The CCCC affiliates’ involvement in the South China Sea reclamation activities was not the only issue hurled against it.

 From 2011 to 2017, the World Bank debarred the Chinese state firm and its subsidiaries from participating in WB road and bridge projects. The World Bank cited the fraudulent practices of CCCC predecessor China Road and Bridge Corporation (CRBC) that tainted Phase 1 of the Philippines National Roads Improvement and Management Project.

 An internal investigation by the WB showed that CRBC colluded with several other local and international companies in the bidding for the said project.

 The senior US State Department official also cited questionable practices in other countries, such as CCCC’s role in Chinese plans to blast and dredge the Mekong River at the expense of downstream communities in neighboring Southeast Asian countries, as well as corruption, bribery and labor abuse scandals and quality issues hounding projects in Malaysia, Bangladesh, Sri Lanka and Kenya.

 “In 2009, CCCC was blacklisted by the World Bank for fraudulent bidding practices on a highway contract in the Philippines. In Malaysia, we’ve seen over the years major controversy over CCCC’s rail projects and corruption allegations and suspicions, and a very prominent renegotiation of that CCCC Belt and Road arrangement in the last few years. In Bangladesh, the CCCC subsidiary China Harbor Engineering Corp. was blacklisted from projects after bribing an official, according to the Bangladesh government,” the official said.

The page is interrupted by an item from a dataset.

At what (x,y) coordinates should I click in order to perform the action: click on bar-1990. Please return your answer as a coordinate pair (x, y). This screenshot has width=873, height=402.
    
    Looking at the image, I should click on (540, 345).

 “Also in Bangladesh court nine years ago, the China Harbor Engineering Co. was found to have paid bribes to the son of a Bangladeshi prime minister who was later sentenced to prison. In Sri Lanka, there have been longstanding accusations of corruption and bribery involving China Harbor Engineering Corp. and the Hambantota Port project, which is very well known in the Belt and Road story,” the official added.

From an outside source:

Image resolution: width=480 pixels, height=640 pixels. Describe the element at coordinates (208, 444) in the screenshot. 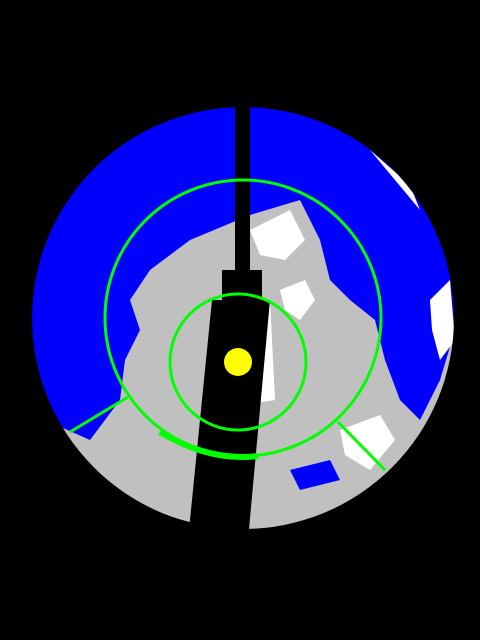

I see `horizon-arc` at that location.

 The official further said that in Kenya, “we’ve seen many illustrations of unfortunate practices by the CCCC subsidiary China Road and Bridge Corp. to include the guilty plea of China Road and Bridge officials for bribery and a range of other concerns about this major railway project, to include labor abuse concerns, basic quality and viability concerns, as well as others. These are companies that are acting in this fashion and also doing so in very close cooperation with the Chinese military, as seen in the South China Sea, as seen in the Djibouti port and elsewhere.”

 Which are the other companies included in the Entity List?

 Other Chinese companies listed by the BIS for similar reasons related to the South China Sea dispute were the following:

  •  Beijing Huanjia Telecommunication Co., Ltd.
  •  Changzhou Guoguang Data Communications Co., Ltd.
  •  China Electronics Technology Group Corp., 7th Research Institute (CETC-7)
  •  Guangzhou Hongyu Technology Co., Ltd., (a subordinate institute of CETC-7)
  •  Guangzhou Tongguang Communication Technology Co., Ltd. (a subordinate institute of CETC-7)
  •  China Electronics Technology Group Corp., 30th Research Institute (CETC-30)
  • China Shipbuilding Group, 722nd Research Institute
  • Chongxin Bada Technology Development Co., Ltd.
  • Guangzhou Guangyou Communications Equipment Co., Ltd.
  • Guangzhou Haige Communication Group Co., Ltd.
  • Guilin Changhai Development Co., Ltd.
  • Hubei Guangxing Communications Technology Co., Ltd.
  • Shaanxi Changling Electronic Technology Co., Ltd.
  • Shanghai Cable Offshore Engineering Co., Ltd.
  • Telixin Electronics Technology Co., Ltd.
  • Tianjin Broadcasting Equipment Co., Ltd.
  • Tianjin 764 Avionics Technology Co., Ltd.
  • Tianjin 764 Communication and Navigation Technology Co., Ltd.
  • Wuhan Mailite Communication Co., Ltd.

Besides placing the 24 Chinese companies under the Entity List, the State Department also imposed visa restrictions on unnamed officials and business executives  “responsible for, or complicit in, either the large-scale reclamation, construction, or militarization of disputed outposts in the South China Sea, or the (People’s Republic of China’s) use of coercion against Southeast Asian claimants to inhibit their access to offshore resources.”

The individuals are now barred from entering the US and their immediate family members may be subject to visa restrictions as well.